Secondly, it prevents the spread of disease by eliminating the infected and diseased nerves. Thirdly it’s a restorative process that increases the lifespan of a tooth. Its restores the biting capacity and chewing sensation to a severely damaged tooth. Lastly root canal ensures that you don’t have to lose your broken teeth to extraction.

Side Effects of Root Canal Treatment?

One of the side effects of a root canal is the possibility of reinfection. This could be caused by inadequate cleaning or bacteria. There are an estimated 28 bacteria that tend to accumulate on a tooth after a root canal procedure. The most common side effects are the pain, which tends to wear off. There is also possibility of gum infection that can’t be detected by the x-rays. The most persistent challenge when it comes to root canal procedure is the trauma that comes with nerve removal. Teeth are living tissue, and the nerve removal does exert a significant level of trauma onto the tooth.

The Major Risks Associated With Root Canal?

The primary risk is that the degree of decay in some of the canals may go undetected.
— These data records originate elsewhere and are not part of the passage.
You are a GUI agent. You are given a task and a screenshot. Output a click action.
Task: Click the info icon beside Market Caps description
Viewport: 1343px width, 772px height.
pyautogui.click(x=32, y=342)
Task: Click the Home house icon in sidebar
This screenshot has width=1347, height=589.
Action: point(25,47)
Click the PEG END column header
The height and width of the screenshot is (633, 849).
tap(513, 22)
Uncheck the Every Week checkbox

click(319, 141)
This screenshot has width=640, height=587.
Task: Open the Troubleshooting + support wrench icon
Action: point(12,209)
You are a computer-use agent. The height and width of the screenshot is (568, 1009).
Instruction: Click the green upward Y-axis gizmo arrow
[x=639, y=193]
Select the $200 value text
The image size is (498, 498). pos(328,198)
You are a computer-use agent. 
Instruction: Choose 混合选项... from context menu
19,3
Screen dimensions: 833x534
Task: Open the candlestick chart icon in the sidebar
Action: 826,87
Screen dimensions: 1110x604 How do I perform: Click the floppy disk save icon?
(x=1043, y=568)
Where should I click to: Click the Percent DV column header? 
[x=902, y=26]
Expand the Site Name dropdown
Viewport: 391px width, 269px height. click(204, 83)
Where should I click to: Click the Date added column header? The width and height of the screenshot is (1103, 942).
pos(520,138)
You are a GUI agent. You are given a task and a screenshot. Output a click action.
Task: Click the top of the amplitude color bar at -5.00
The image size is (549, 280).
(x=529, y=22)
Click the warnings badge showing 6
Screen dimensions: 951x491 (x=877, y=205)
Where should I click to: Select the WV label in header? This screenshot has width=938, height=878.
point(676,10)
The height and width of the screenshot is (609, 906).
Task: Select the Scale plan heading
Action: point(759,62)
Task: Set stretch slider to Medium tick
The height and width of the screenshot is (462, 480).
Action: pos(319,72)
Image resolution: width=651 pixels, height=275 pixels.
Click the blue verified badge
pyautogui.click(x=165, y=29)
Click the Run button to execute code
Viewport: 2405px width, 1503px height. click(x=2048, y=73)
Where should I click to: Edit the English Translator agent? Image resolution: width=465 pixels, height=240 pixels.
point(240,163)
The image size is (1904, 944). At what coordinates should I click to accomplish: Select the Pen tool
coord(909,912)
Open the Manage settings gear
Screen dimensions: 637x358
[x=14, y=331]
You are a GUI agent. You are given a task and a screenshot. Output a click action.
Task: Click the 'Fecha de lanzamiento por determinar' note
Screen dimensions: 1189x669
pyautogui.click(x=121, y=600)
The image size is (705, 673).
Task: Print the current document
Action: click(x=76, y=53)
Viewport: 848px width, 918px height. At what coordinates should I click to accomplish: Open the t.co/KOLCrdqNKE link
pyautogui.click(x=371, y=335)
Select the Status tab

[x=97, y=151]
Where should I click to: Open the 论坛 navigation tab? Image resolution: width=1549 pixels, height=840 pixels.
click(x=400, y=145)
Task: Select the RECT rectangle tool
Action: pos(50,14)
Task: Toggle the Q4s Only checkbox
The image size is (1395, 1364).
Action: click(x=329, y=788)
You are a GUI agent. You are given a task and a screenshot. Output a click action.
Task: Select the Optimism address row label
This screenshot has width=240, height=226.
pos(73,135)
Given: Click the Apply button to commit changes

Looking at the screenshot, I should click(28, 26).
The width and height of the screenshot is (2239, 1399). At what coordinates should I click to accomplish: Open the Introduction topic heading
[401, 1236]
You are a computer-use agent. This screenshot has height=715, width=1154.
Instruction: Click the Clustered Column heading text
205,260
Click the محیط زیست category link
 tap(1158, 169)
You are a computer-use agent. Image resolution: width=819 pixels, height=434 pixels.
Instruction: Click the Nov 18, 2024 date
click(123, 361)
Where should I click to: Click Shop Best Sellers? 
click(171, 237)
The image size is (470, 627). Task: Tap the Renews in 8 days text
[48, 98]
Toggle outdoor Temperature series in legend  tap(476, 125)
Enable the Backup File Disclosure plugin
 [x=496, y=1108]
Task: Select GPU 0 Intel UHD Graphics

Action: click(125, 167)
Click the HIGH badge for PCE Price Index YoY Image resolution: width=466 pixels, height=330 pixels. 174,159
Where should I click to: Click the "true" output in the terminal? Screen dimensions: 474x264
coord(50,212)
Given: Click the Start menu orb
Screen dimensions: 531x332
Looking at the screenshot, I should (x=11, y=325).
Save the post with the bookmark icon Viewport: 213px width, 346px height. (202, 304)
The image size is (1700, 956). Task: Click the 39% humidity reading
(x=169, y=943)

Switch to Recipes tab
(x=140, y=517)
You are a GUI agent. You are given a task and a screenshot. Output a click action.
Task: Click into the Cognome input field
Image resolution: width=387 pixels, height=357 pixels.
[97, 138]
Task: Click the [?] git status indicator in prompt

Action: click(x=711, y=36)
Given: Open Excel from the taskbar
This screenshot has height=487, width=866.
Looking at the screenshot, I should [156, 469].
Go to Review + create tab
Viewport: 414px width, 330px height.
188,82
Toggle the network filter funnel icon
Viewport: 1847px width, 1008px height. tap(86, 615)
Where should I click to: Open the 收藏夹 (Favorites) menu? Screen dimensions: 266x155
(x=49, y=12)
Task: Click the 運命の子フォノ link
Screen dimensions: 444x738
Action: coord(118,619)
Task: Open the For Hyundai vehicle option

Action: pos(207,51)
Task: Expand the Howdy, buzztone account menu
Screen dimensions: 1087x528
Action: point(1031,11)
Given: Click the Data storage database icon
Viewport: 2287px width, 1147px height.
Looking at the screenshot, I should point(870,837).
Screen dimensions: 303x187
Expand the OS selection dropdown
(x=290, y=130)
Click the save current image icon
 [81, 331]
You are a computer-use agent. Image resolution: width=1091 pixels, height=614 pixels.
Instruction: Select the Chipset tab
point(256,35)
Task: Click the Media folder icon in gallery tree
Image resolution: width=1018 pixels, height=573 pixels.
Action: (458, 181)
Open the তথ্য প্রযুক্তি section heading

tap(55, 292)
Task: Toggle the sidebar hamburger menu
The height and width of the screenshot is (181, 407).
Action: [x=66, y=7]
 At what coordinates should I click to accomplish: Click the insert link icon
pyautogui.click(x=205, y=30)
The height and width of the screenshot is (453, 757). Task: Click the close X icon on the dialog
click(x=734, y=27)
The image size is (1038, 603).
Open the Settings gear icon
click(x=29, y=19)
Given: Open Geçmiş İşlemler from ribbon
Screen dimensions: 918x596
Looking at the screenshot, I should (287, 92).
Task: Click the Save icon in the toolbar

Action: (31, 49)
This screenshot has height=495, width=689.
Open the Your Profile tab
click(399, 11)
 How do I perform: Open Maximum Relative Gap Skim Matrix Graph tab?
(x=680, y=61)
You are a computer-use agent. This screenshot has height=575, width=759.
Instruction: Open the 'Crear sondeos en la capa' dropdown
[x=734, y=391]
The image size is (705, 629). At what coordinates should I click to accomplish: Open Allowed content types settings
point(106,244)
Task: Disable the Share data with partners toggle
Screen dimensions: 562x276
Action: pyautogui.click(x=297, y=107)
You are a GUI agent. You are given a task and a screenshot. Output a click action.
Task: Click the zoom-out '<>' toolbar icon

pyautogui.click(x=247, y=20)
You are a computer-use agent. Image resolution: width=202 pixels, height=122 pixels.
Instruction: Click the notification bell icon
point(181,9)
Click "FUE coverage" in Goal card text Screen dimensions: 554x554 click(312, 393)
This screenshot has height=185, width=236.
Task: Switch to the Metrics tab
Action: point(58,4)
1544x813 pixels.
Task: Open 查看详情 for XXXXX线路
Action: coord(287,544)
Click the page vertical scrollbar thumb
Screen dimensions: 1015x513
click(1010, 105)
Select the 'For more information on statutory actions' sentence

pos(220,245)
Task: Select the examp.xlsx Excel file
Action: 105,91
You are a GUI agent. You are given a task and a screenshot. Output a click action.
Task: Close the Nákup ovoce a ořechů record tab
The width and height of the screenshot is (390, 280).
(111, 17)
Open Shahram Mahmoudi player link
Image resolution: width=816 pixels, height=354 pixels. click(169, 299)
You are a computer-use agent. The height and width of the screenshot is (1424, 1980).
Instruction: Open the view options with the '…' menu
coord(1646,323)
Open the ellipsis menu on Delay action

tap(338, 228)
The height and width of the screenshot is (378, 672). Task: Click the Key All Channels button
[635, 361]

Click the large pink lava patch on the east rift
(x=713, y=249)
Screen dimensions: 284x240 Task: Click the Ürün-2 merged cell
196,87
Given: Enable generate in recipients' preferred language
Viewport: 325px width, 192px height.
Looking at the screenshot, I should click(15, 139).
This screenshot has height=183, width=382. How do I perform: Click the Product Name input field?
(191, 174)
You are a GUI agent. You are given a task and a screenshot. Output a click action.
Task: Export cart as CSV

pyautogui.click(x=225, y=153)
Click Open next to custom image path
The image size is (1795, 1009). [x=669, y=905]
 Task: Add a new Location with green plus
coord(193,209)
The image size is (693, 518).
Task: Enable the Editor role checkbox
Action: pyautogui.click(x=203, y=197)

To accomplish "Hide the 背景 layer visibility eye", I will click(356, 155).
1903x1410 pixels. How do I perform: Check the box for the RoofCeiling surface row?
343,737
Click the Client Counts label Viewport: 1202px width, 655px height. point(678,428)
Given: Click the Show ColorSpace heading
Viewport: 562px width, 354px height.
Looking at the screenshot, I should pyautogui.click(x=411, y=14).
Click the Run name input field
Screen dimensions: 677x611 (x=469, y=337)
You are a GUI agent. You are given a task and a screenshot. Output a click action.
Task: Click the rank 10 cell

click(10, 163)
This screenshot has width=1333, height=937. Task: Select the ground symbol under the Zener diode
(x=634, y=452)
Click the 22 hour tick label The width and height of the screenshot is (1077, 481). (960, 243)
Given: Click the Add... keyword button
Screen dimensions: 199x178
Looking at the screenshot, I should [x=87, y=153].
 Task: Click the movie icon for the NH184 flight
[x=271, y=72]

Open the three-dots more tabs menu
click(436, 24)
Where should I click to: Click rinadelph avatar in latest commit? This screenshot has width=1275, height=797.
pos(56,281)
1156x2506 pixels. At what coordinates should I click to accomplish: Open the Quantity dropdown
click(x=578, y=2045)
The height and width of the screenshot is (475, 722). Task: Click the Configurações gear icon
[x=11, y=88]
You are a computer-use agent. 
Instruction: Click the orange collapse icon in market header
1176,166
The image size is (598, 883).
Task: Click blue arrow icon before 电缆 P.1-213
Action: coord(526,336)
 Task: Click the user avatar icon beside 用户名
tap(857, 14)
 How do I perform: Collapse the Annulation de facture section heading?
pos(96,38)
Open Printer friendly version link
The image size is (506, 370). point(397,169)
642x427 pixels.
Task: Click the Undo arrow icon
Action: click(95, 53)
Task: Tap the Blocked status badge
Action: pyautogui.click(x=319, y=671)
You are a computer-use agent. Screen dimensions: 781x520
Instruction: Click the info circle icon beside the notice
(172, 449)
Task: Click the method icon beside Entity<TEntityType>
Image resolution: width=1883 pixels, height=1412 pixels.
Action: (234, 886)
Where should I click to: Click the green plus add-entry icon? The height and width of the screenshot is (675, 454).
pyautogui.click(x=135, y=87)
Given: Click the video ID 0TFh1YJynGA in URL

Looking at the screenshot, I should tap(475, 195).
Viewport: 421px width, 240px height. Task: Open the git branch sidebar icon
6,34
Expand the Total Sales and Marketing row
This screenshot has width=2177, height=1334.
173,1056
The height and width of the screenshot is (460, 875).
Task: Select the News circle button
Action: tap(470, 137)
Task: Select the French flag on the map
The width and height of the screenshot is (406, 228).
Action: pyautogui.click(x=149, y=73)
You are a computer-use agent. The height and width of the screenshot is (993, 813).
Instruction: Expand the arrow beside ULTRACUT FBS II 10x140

This will surface later on, as continued decay and weakening of the tooth. Most risks fall under misdiagonisation and inadequate treatment. The debris that occurs during drilling can also remain lodged within the root and lead to future pain and discomfort. Poorly done filling and sealing can cause the filler to drop off after sometime-though this is rare. A root canal involves taking away the nourishing ability of a tooth and this leaves it more fragile and brittle.

How Long Does Recovery Take?

The recovery of dental function after a root canal procedure lasts between a few days and a few weeks. A dull pain and inflammation may occur within the first few days after the procedure, but it soon goes away. However, it does take time before one can go back to eating hard foods. Most of the discomfort can be treated with over the counter painkillers. If the pain is sharp and persistent, then you might have to go back to the hospital for a more comprehensive assessment by your dentist.

Are There Alternatives to Root Canal?

Most often root canal is recommended for badly decayed or damaged teeth. This, therefore, means that the only viable alternative to a root canal is an extraction of the teeth.

Unfortunately, removal of teeth can affect the adjacent teeth and leave you with an uncomfortable bite. Teeth extraction is, of course, cheaper. However, it can leave unsightly gaps in the mouth and push you to opt for dental implants, which are expensive. The easier choice is to choose to keep your teeth if possible.

Trends in Root Canal Treatment

The technology and techniques around root canal have grown significantly over the past 50 years. First, the clogging of root canal used to be a persistent problem. These days it possible to clean and enlarged the drilled hole with a single tool. Secondly, there are dental instruments in the market that make it possible to access narrow, curved and complex canals. Most of these tools are disposable which helps a lot when it comes to hygiene.